=== Section Start ===
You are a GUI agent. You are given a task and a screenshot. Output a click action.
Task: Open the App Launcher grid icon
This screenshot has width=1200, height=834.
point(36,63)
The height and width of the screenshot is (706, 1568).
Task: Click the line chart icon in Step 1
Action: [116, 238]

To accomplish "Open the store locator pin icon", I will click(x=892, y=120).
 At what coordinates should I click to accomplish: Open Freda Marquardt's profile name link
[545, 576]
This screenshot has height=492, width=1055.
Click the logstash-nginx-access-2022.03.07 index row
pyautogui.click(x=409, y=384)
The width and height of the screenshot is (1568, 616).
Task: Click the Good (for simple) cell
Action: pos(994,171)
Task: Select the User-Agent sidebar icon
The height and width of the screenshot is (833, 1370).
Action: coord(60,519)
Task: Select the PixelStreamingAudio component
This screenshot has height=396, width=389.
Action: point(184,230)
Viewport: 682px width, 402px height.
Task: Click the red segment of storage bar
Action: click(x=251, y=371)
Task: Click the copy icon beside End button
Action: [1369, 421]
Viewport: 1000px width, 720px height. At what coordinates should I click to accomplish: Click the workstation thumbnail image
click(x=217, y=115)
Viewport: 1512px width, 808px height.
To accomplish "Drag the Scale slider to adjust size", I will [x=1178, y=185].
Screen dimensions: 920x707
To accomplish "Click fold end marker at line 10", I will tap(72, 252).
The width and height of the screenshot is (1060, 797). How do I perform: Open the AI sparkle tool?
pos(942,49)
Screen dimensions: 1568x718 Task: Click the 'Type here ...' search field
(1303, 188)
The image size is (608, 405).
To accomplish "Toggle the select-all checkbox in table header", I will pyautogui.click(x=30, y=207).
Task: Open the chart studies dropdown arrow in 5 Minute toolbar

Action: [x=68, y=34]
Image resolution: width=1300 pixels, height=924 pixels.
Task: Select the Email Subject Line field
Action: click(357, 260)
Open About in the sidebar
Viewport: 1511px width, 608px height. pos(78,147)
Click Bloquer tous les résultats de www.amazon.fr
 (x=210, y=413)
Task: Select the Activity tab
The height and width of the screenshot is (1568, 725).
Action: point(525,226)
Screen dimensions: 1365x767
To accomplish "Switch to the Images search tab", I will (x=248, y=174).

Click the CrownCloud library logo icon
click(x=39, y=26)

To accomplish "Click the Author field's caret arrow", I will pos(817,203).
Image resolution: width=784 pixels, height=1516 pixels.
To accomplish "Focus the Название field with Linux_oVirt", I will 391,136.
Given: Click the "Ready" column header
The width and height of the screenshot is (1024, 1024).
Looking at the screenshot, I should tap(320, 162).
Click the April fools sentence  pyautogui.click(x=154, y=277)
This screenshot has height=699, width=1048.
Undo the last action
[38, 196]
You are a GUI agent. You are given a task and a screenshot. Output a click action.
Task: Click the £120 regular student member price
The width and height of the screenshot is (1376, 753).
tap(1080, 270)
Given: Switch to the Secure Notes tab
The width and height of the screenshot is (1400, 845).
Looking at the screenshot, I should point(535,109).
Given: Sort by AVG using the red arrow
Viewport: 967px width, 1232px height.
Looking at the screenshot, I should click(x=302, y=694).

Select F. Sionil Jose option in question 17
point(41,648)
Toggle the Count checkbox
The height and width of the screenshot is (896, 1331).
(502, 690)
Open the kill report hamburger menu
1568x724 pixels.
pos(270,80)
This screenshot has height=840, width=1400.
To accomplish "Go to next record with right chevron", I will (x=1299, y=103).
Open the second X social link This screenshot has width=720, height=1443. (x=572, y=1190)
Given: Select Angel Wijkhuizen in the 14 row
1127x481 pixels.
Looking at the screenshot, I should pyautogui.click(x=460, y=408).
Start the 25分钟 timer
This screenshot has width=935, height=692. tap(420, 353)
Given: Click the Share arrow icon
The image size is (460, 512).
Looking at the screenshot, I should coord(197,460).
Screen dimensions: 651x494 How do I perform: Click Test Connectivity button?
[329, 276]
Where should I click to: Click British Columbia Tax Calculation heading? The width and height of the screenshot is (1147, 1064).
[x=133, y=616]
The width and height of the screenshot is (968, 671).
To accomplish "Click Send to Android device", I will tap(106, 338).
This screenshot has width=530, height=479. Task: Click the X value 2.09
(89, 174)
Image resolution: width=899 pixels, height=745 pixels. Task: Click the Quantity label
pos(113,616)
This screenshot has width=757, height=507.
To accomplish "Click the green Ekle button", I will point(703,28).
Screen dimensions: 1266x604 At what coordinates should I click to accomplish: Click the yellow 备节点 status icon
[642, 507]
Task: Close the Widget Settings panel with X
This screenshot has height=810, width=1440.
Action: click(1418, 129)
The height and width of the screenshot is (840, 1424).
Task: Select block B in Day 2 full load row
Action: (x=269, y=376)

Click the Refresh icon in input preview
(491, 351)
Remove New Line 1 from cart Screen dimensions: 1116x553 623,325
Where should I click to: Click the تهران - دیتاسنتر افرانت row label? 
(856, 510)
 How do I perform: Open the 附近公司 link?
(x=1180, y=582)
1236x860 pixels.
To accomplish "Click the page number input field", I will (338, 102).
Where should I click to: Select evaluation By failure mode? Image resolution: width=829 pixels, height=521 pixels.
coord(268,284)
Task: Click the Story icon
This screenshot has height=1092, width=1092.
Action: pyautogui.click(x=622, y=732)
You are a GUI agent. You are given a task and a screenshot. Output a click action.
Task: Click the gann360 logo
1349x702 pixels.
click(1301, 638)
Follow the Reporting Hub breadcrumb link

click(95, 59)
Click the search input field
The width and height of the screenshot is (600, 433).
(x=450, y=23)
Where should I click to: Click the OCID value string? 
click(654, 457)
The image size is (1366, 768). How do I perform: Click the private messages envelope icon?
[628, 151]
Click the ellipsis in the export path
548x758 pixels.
=== Section End ===
Task item:
Please find, in the entries above, every line where "with" occurs, and copy it.

Your response:
To accomplish "Focus the Название field with Linux_oVirt", I will 391,136.
To accomplish "Go to next record with right chevron", I will (x=1299, y=103).
Task: Close the Widget Settings panel with X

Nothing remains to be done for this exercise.